The Long Ride

The US economy depends on immigrants, but often, their “American Dream” turns into a nightmare when they are victimized by wage theft and must work in the most dangerous jobs. When they voice concerns or try to organize unions to improve their working conditions, employers often threaten, fire and retaliate resulting in lost livelihoods, immigration raids, detentions, deportations and family separation. In 2003, more than 900 immigrants and allies boarded buses and traveled across America to focus public attention on the plight of immigrant workers and the need for comprehensive immigration reform. The Immigrant Workers Freedom Ride was inspired by the 1961 Civil Rights Freedom Riders who risked their lives fighting to end segregation. The Long Ride follows 106 Freedom Riders from Northern California during their 12-day cross-country journey.

Some Riders risked arrest and deportation by participating in the Ride.
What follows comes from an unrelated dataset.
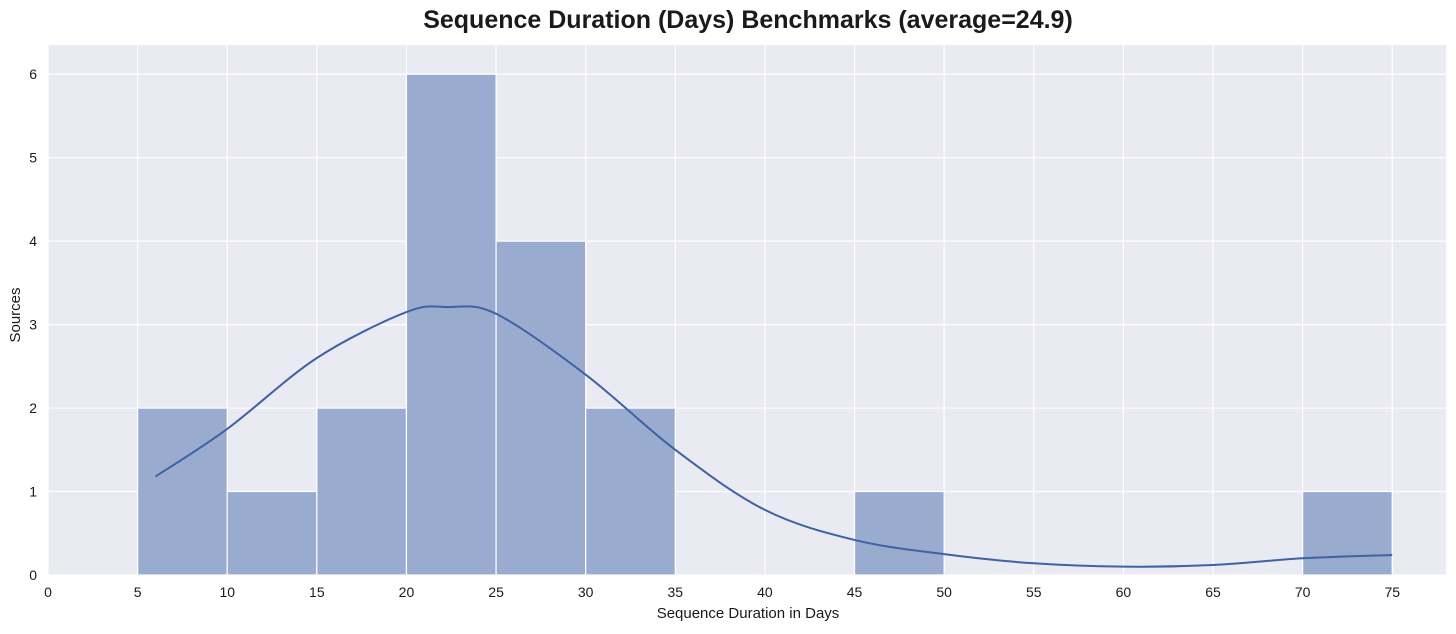 This screenshot has height=634, width=1456. Describe the element at coordinates (138, 592) in the screenshot. I see `x-tick-label: 5` at that location.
Nevertheless, they bravely spoke publicly about their immigration experiences and the difficulties they face in their adopted homeland. The Riders confronted the immigration system head-on by demonstrating at an Immigration and Customs Enforcement office, and were met by angry, anti-immigrant counter-protestors. They faced their inner most fears when they heard that fellow Riders traveling from Los Angeles were detained by the Border Patrol. They were joined by 1961 Freedom Rider and Civil Rights icon Congressman John Lewis and delivered their message to lawmakers. The Ride culminated with a rally of more than 100,000 people — at the time, the largest such event in history. The Riders became leaders in a cause greater than themselves — the struggle to improve the lives of all workers — and experienced the transformative power of going from living in the shadows in fear to speaking out and finding strength in collective action. They learned that it may take a lifetime to accomplish their goals, but they also found the courage to fight for change.